Requirement - Exclude the pictures. Transcribe, exactly as written, the lines from the one with "The width and height of the screenshot is (435, 463)." through the end of the entries below.

Data entries
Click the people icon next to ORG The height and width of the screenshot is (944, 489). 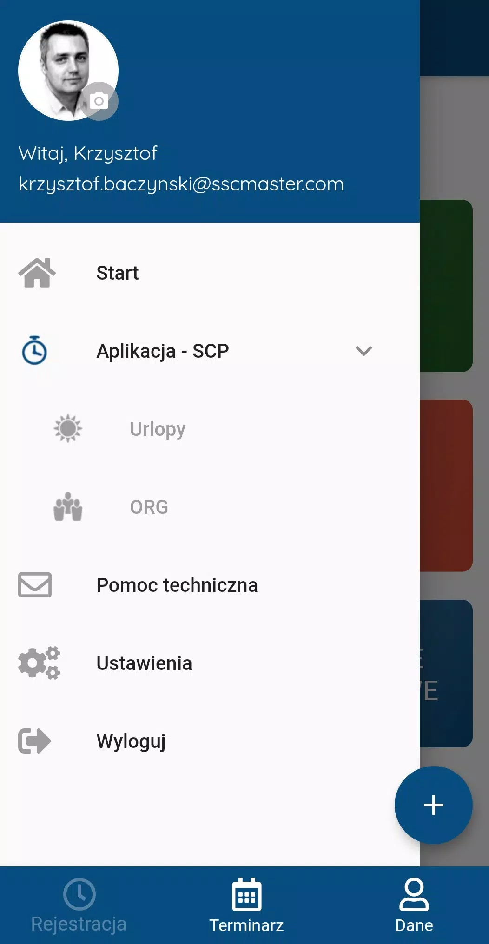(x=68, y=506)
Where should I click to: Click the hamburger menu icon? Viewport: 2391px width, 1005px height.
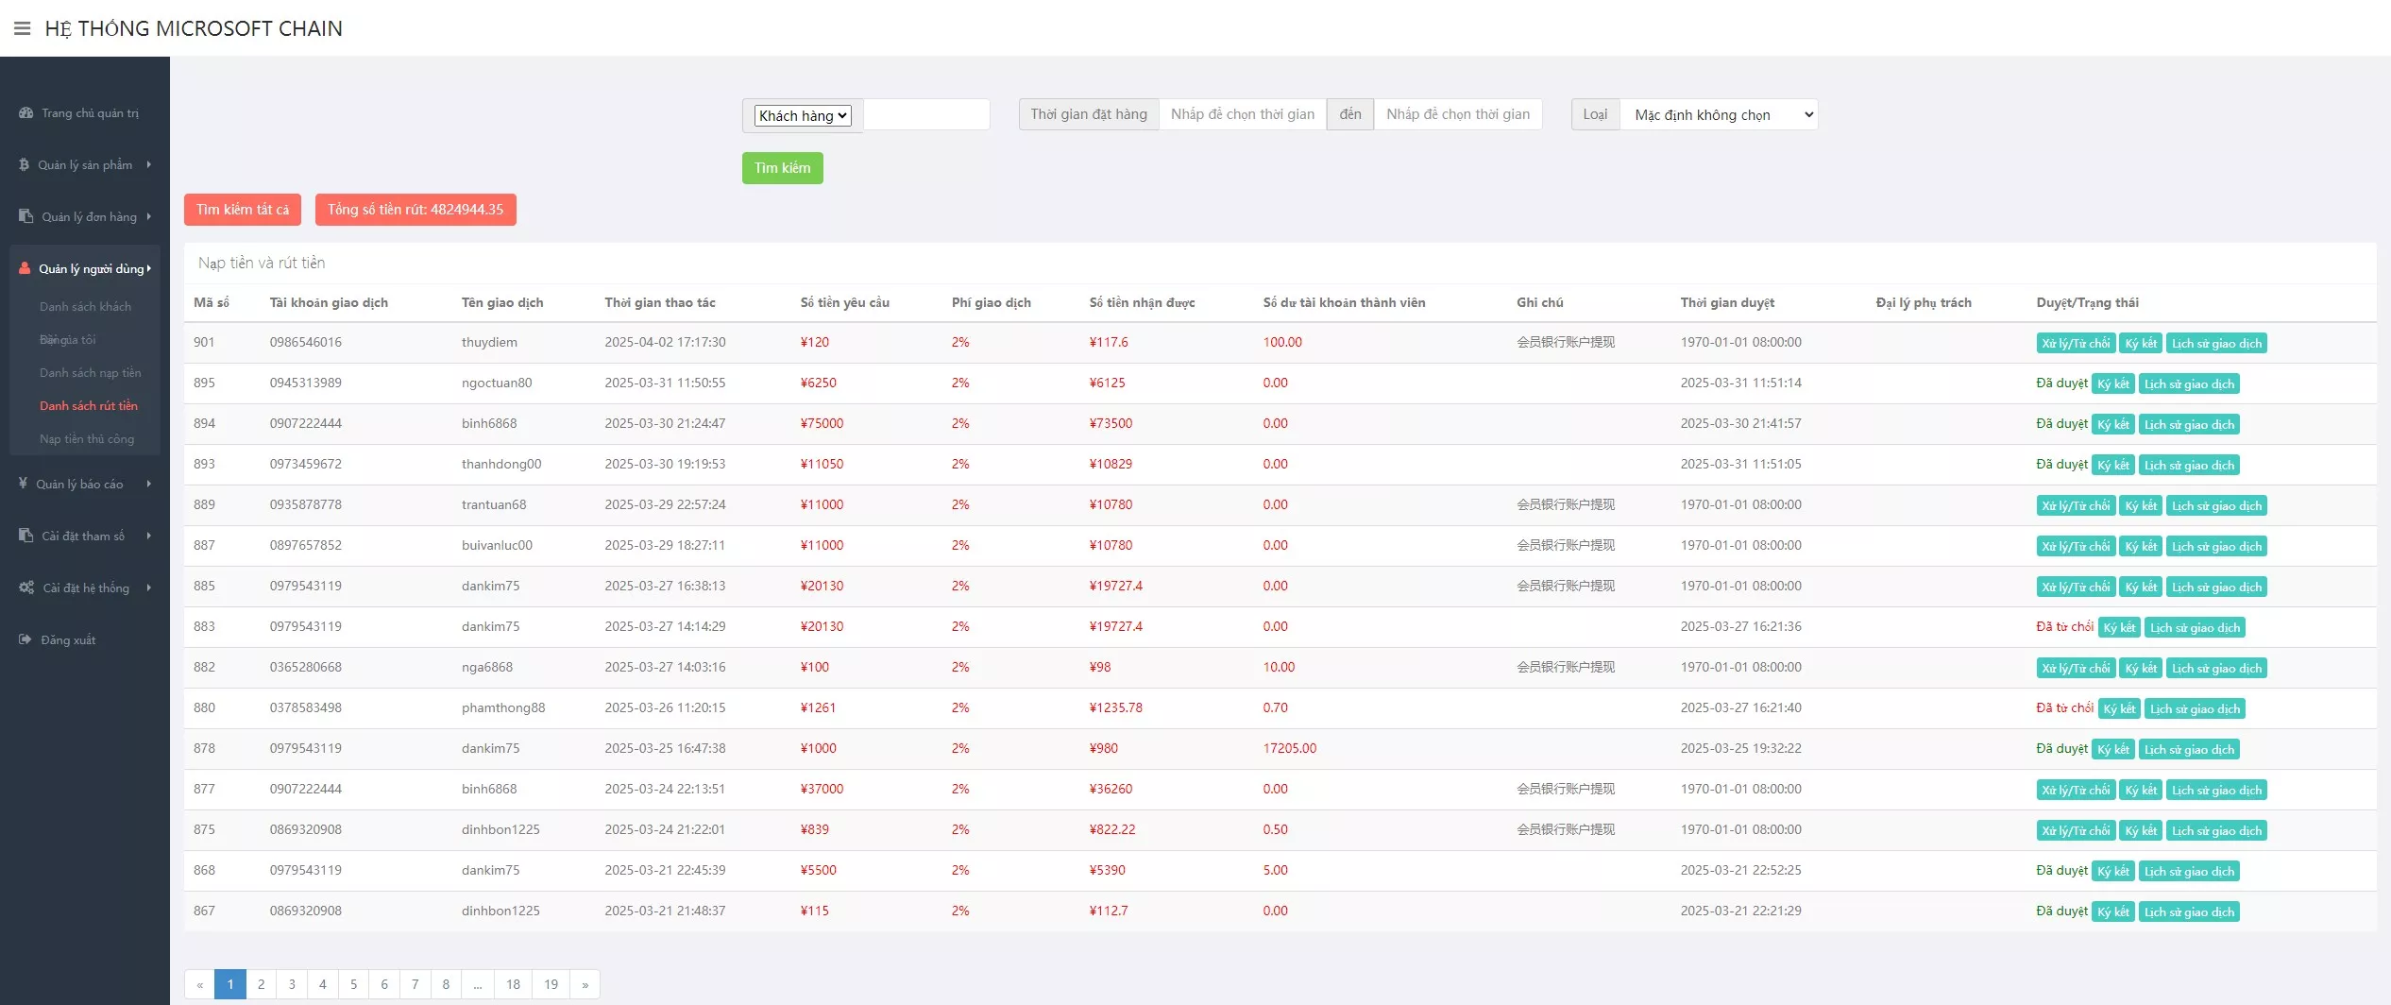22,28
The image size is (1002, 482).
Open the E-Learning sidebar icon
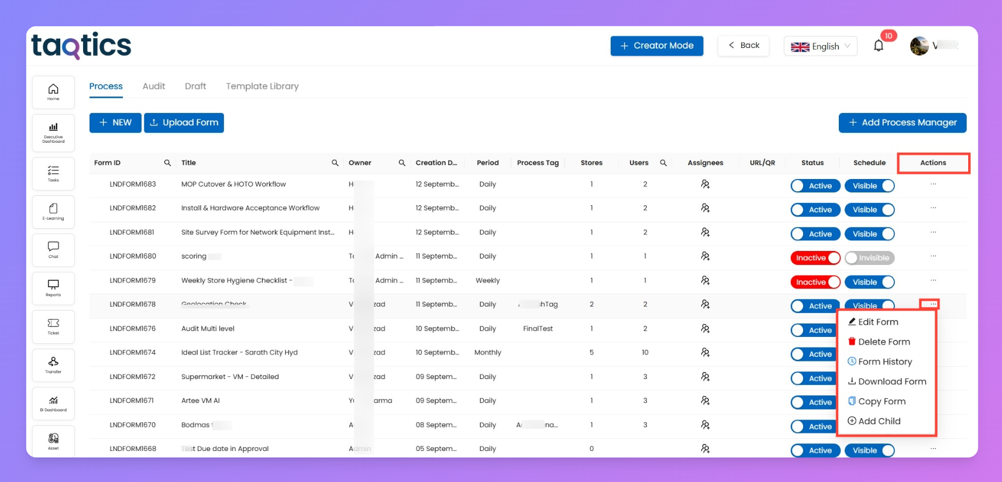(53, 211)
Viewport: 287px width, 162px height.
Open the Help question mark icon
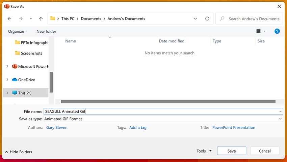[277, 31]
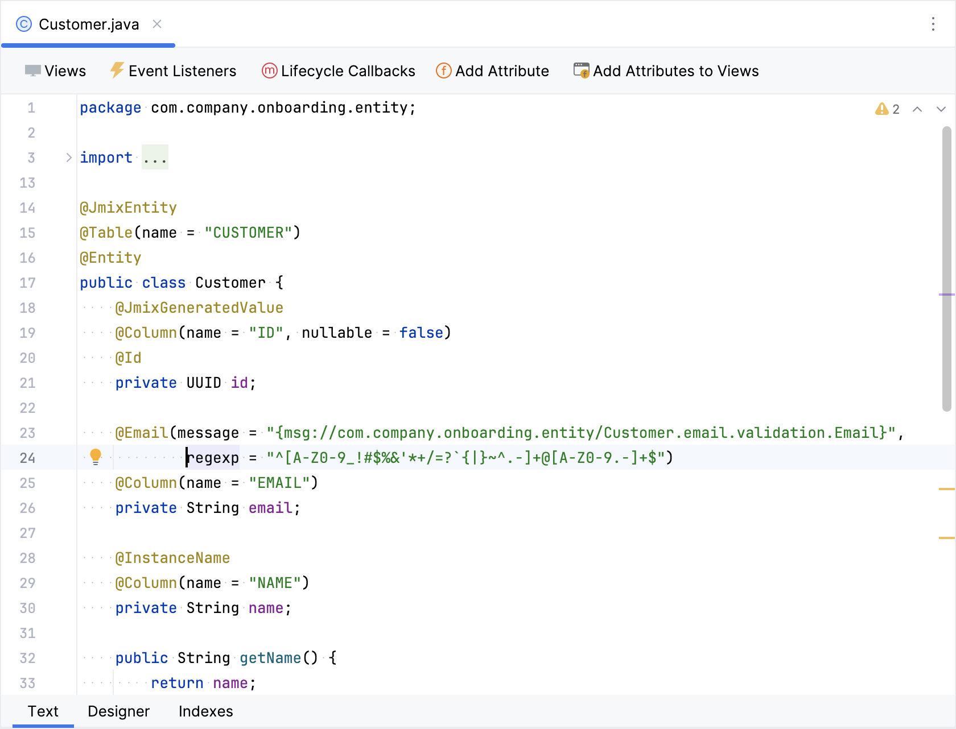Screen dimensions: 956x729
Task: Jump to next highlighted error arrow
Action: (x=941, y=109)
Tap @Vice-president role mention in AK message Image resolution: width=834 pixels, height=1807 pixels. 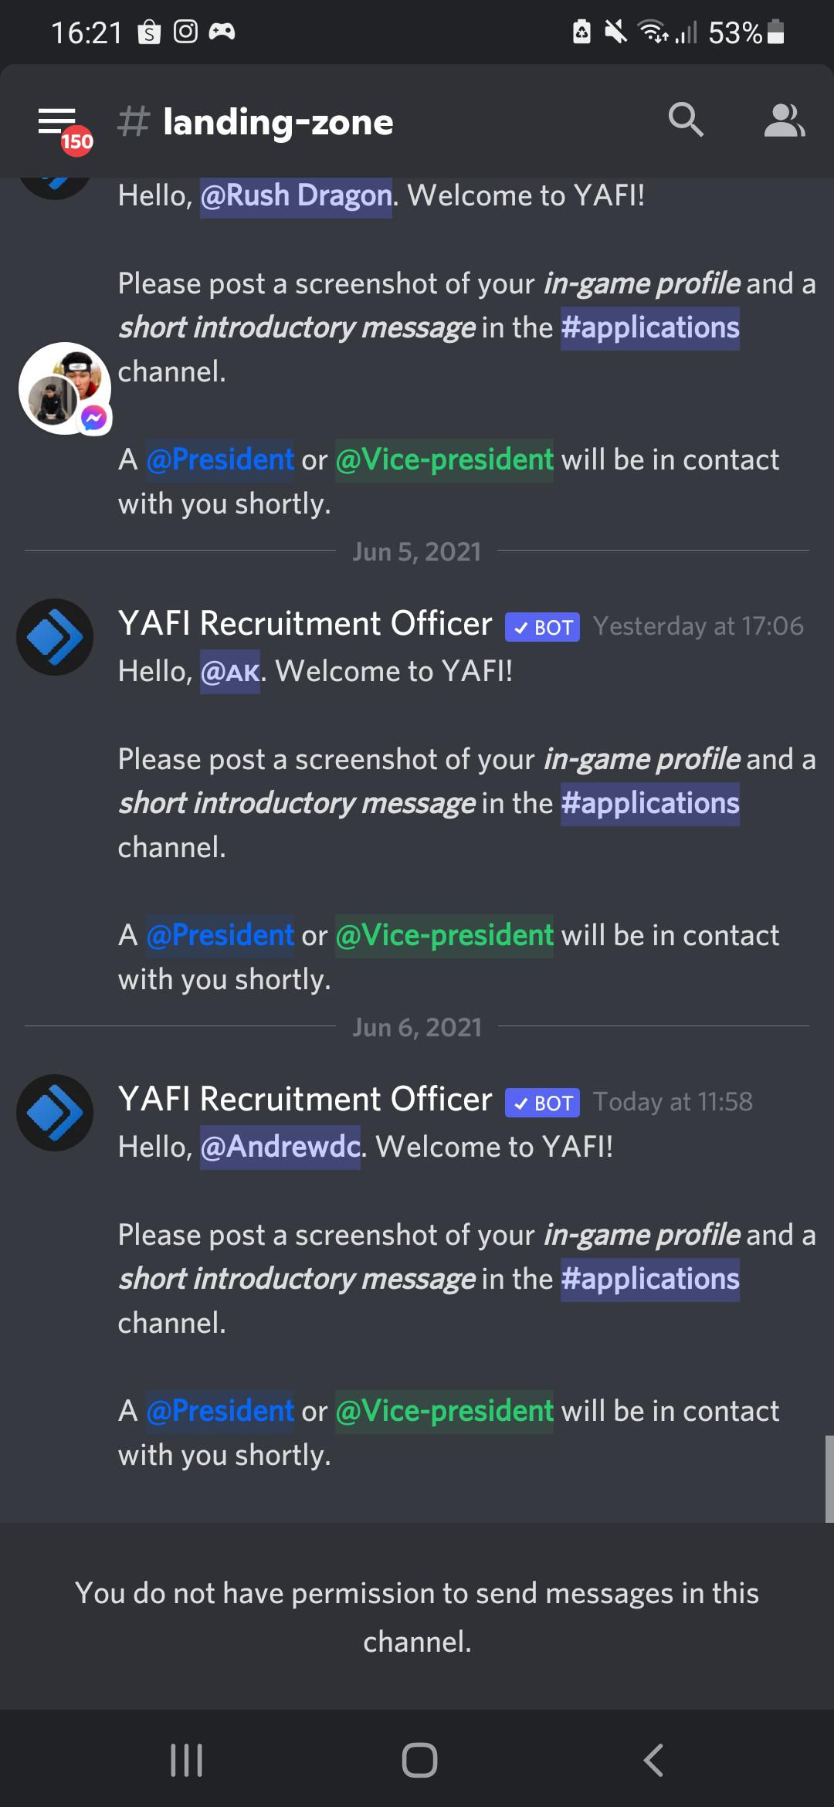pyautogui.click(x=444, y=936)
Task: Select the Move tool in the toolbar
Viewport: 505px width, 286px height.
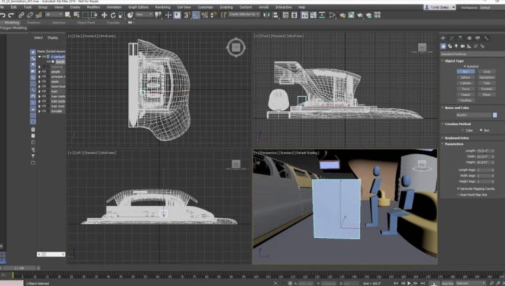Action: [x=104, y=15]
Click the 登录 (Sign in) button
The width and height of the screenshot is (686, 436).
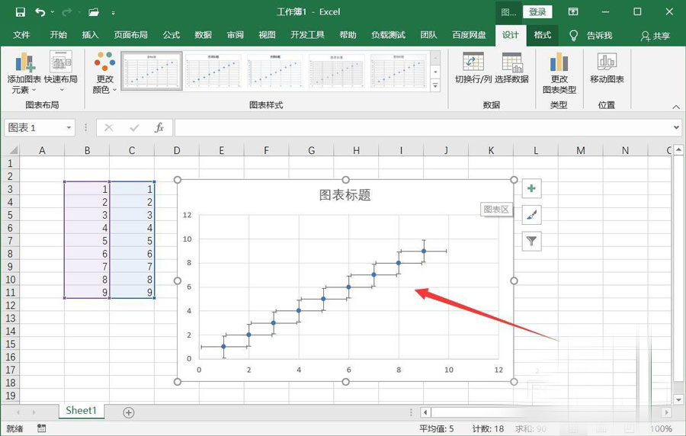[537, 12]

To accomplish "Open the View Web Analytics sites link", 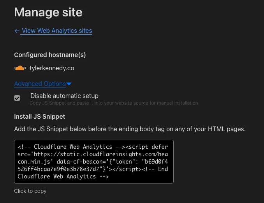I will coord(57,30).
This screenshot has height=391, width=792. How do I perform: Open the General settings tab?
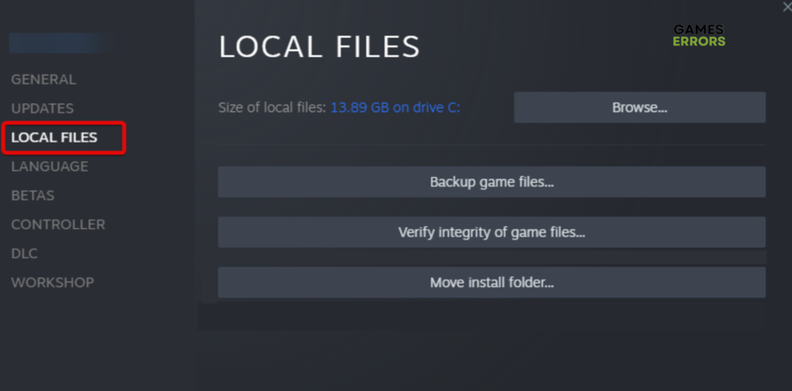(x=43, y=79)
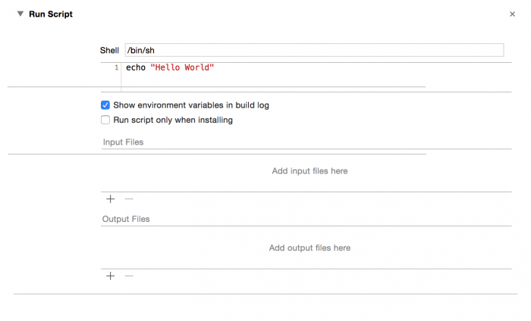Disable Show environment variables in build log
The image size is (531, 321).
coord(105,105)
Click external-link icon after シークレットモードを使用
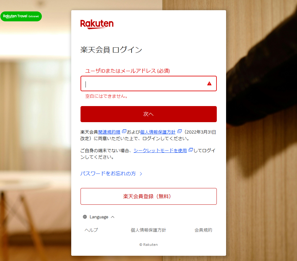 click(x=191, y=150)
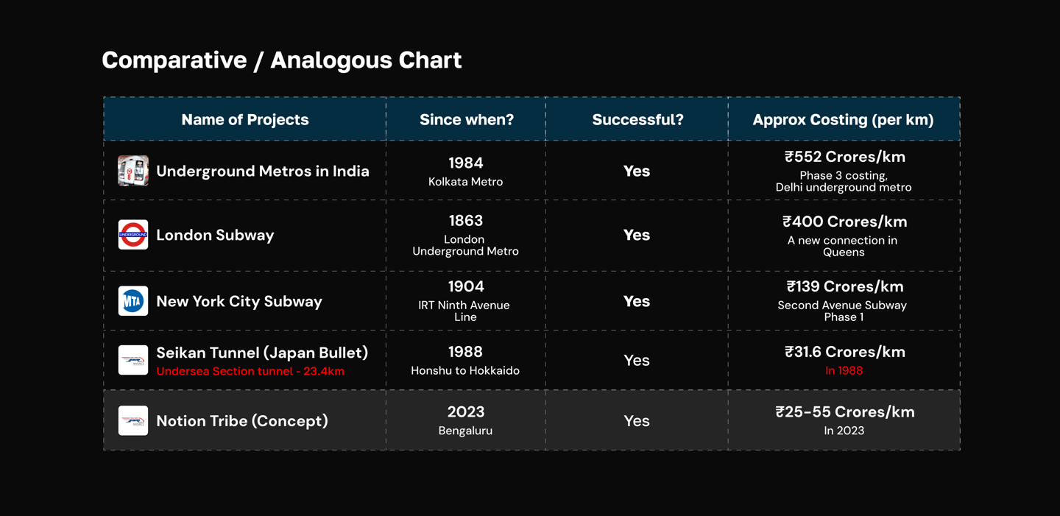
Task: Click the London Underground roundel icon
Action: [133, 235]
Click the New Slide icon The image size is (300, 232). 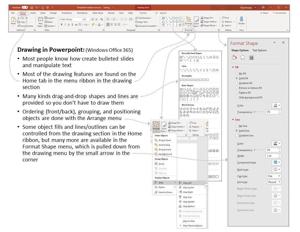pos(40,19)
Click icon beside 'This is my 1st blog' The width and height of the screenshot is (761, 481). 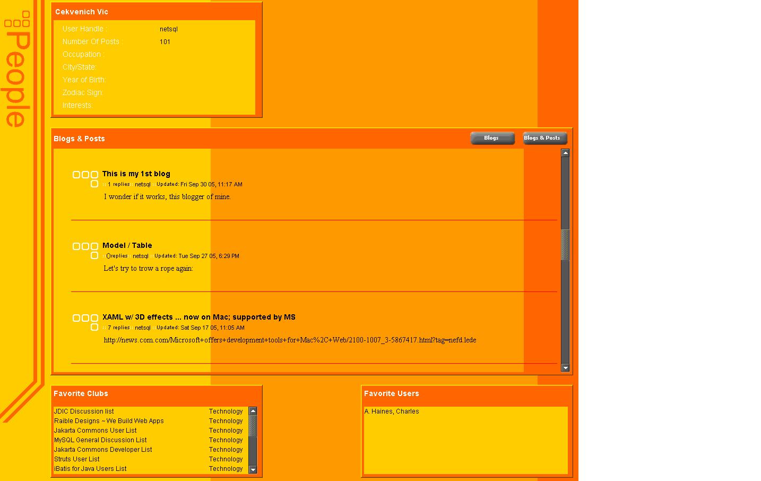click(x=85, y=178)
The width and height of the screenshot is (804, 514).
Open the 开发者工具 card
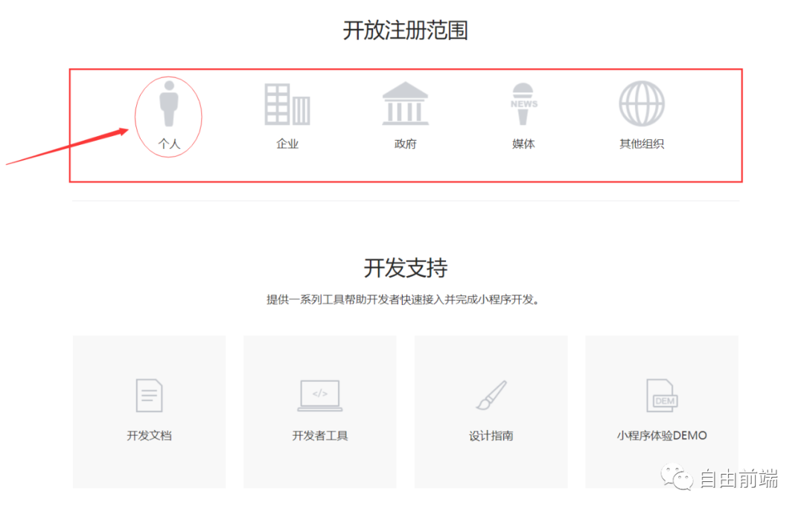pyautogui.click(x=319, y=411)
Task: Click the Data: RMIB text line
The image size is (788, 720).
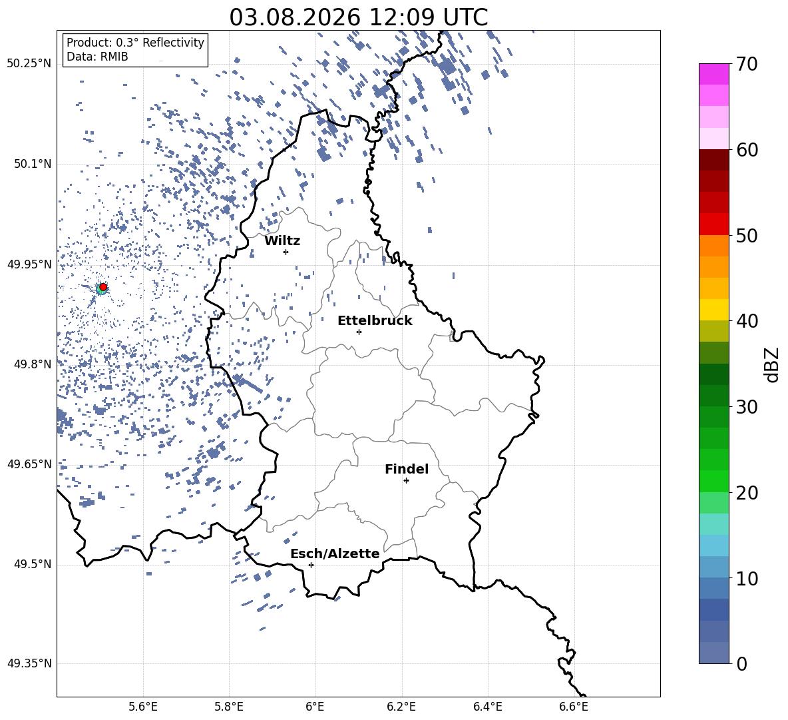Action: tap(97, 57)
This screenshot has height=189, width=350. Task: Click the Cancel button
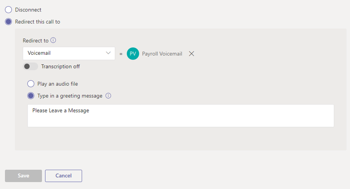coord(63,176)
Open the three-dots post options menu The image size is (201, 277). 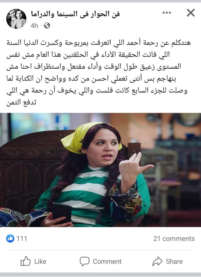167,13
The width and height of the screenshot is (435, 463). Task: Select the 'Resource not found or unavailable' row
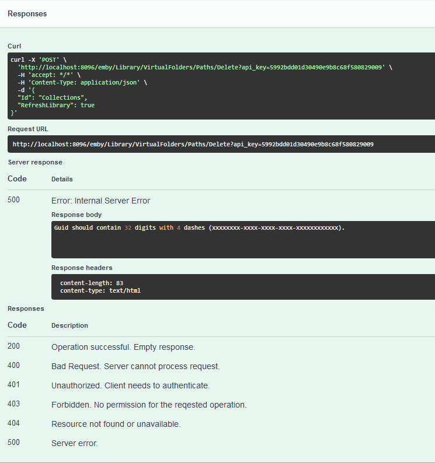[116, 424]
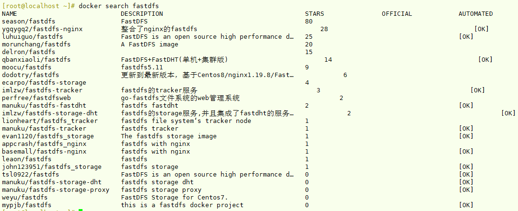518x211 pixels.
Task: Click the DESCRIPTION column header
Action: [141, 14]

Solution to this exercise -
The width and height of the screenshot is (435, 463). Task: Select the 'Resource not found or unavailable' row
[116, 424]
518x211 pixels.
Task: Click the DESCRIPTION column header
Action: [141, 14]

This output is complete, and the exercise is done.